◆ Ausgewählter Abschnitt:
»Wir dürfen mit den Taliban nicht verhandeln«

Julian Pahlke (Bündnis 90/Grüne) spricht über die Situation der Flüchtlinge in Pakistan

  • Cyrus Salimi-Asl
  • Lesedauer: 7 Min.

Sie waren im Juni für ein paar Tage in Pakistan, um sich über die Situation der afghanischen Geflüchteten zu informieren. Was war denn der Anlass der Reise?

Zuallererst bin ich vor dem Hintergrund da hingefahren, dass die Situation der Menschen in Afghanistan mir keine Ruhe lässt und dies nicht einfach untergehen darf. Der Krieg gegen die Ukraine darf ja nicht darüber hinwegtäuschen, dass weiterhin Menschen in Afghanistan sitzen, die unseren Schutz brauchen, weil sie sich für ein demokratisches Land eingesetzt, sich selber in große Gefahr gebracht oder mit den deutschen Kräften vor Ort zusammengearbeitet haben. Zum Zweiten habe ich selber einen sehr praktischen Hintergrund, mit dem ich auch für den Bundestag angetreten bin: die Hilfe für Menschen auf der Flucht. Ich will mir die Dinge nicht nur am Schreibtisch in Berichten durchlesen, für mich ist es ganz wichtig, auch vor Ort zu sein, mit den Menschen und Organisationen selbst zu sprechen. Am Ende bringt man Dinge in Erfahrung, die in keinem Bericht stehen, aber wichtig sind, um unsere Ziele zu erreichen: weiterhin viele Menschen aus dem Land rauszuholen. In Pakistan leben etwa drei Millionen Menschen aus Afghanistan; es ist für die Evakuierungen gerade das wichtigste Land, um Menschen aus Afghanistan rauszubringen und nach Deutschland zu fliegen. Das Land hat derzeit für uns eine Priorität.

Interview

Julian Pahlke ist seit Oktober 2021 Mitglied des Deutschen Bundestages. In der Fraktion Bündnis 90/Die Grünen ist er für europäische und internationale Flüchtlingspolitik zuständig. Darüber hinaus ist er Teil der Deutschen Delegation in der Parlamentarischen Versammlung des Europarates, dort ist er Mitglied im Migrationsausschuss. Seit Herbst 2016 ist er in der zivilen Seenotrettung auf dem Mittelmeer aktiv. 2017 wurde er für zwei Jahre zum ehrenamtlichen Vorstand von Jugend Rettet gewählt, wo er verantwortlich war für Interessenvertretung. Er arbeitete auch bei SOS Mediterranee Deutschland und Sea-Eye. Mit Pahlke sprach Cyrus Salimi-Asl.

◆ Die Daten:

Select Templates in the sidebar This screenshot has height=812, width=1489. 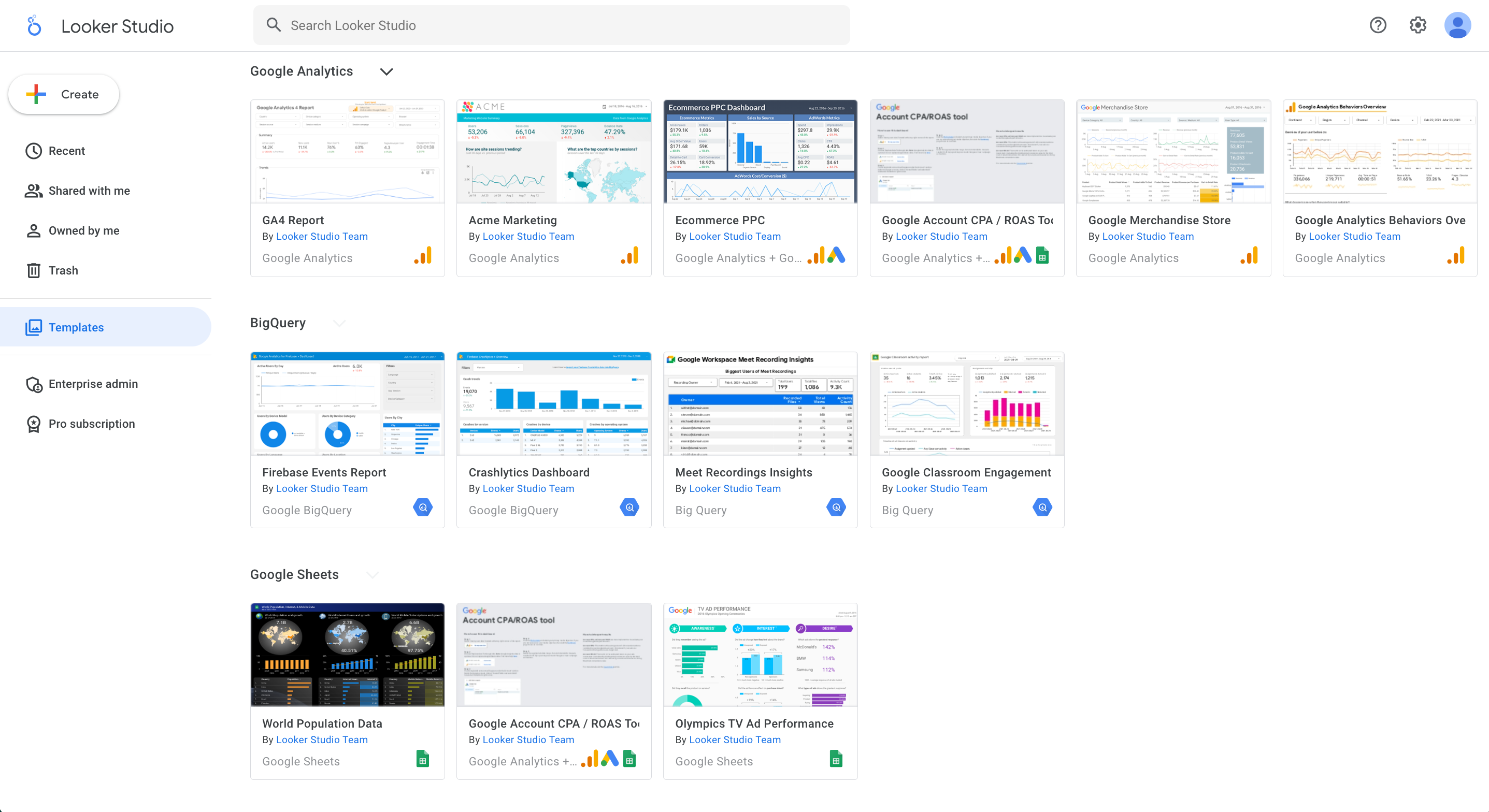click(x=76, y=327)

--

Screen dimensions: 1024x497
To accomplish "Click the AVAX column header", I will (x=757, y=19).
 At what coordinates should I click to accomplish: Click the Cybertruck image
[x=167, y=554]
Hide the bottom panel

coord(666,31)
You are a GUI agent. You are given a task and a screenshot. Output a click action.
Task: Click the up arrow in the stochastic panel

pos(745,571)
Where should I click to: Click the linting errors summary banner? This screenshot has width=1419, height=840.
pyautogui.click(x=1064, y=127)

◆ Erforderliche Schritte:
**1)** Seit wann ist Julian Pahlke laut dem Interview über afghanische Geflüchtete in Pakistan Mitglied des Deutschen Bundestages?
**2)** Ändere in der Auflistung alles von der Zeile mit „Where should I" bis hinunter zur Zeile mit „pyautogui.click(x=1064, y=127)", indem du „summary banner" durch „status bar" ersetzt, und gib nur diese Zeilen wieder.

◆ Lösungen zur Übung:
**1)** Seit Oktober 2021.

**2)**
Where should I click to: Click the linting errors status bar? This screenshot has width=1419, height=840.
pyautogui.click(x=1064, y=127)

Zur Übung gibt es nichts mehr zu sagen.